Key needs to ensure further uptake and success:

Further Research: To consolidate and extend SafeWax’s proof of concept, additional research and demonstration activities are needed. Multi-season, multi-crop semi- and open-field trials should be conducted under different climatic conditions to confirm durability, reapplication frequency, and crop compatibility.

IPR Support: The solvent-free formulation is currently under patent filing, securing core intellectual property. Ongoing IPR support will include freedom-to-operate analysis, national and international patent prosecution, and exploration of licensing or joint-development models.

Access to Markets: To ensure smooth market entry, SafeWax requires engagement with agrochemical distributors, cooperatives, and vineyard associations to define distribution channels and application protocols. A detailed business model and cost–benefit analysis will be developed to highlight reduced spray frequency and environmental climate-change mitigating advantages.
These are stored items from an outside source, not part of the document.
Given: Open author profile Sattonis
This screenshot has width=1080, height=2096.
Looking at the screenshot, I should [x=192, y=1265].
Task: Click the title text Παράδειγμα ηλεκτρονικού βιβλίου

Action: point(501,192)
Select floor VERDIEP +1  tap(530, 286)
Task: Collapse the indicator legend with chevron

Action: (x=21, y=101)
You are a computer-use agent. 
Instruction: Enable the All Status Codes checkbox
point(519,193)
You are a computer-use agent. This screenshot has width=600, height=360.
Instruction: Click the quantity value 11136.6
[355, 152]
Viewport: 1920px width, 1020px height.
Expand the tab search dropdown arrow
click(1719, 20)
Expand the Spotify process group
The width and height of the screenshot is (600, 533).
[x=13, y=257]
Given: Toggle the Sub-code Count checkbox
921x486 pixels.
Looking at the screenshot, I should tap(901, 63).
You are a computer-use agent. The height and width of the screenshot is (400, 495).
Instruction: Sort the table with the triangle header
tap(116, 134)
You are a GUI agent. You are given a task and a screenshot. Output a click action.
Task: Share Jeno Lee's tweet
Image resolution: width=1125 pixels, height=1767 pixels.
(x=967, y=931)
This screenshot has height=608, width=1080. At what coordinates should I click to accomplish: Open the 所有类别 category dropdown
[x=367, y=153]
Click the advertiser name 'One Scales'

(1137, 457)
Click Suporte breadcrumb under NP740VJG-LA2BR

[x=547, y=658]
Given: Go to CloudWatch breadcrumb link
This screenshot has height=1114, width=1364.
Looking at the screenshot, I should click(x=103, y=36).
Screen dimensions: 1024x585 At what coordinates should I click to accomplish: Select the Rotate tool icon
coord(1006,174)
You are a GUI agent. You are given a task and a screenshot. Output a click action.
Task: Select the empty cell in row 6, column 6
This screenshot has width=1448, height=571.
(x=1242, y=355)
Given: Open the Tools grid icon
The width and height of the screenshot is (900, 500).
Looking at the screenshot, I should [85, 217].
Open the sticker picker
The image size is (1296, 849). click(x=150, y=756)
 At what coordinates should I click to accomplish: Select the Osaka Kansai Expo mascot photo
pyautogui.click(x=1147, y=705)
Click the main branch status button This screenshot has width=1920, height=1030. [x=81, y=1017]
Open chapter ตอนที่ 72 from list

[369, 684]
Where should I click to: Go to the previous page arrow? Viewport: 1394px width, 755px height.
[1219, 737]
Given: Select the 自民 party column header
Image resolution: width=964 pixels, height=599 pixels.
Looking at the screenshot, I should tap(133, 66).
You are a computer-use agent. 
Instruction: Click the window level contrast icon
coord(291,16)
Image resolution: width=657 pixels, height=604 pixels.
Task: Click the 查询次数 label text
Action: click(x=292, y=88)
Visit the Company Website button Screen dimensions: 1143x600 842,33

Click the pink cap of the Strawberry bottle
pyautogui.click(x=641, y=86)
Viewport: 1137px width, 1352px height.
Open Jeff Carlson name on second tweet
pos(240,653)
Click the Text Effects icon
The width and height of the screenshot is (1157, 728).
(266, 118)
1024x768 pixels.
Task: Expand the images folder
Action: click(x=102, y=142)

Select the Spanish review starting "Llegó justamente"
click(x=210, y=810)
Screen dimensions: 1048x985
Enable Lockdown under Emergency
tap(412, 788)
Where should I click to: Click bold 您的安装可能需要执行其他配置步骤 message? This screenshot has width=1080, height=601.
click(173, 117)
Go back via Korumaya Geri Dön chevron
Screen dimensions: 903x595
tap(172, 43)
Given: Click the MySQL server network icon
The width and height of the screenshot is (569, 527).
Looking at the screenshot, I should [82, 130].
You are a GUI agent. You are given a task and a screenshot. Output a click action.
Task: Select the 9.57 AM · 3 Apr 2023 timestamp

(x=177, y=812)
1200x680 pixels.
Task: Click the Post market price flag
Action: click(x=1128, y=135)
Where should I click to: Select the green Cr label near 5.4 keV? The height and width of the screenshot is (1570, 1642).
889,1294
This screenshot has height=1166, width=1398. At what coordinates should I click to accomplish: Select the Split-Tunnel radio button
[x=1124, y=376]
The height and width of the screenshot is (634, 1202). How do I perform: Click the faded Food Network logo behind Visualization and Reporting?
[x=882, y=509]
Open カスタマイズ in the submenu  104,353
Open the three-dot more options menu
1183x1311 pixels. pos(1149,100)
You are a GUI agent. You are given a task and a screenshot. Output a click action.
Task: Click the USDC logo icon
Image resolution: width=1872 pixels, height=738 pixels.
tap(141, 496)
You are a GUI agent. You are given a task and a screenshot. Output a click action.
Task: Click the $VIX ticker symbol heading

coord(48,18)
Supportive Regulatory Framework: Given that SafeWax acts via a passive, physical-barrier mechanism, continued dialogue with regulatory national and international authorities is essential to confirm its classification as a Superhydrophobic Physical Barrier rather than a Plant Protection Product (PPP) under Regulation (EC) No. 1107/2009. Preparation of a targeted regulatory dossier and engagement with standardisation bodies will ensure alignment with EU environmental and safety requirements.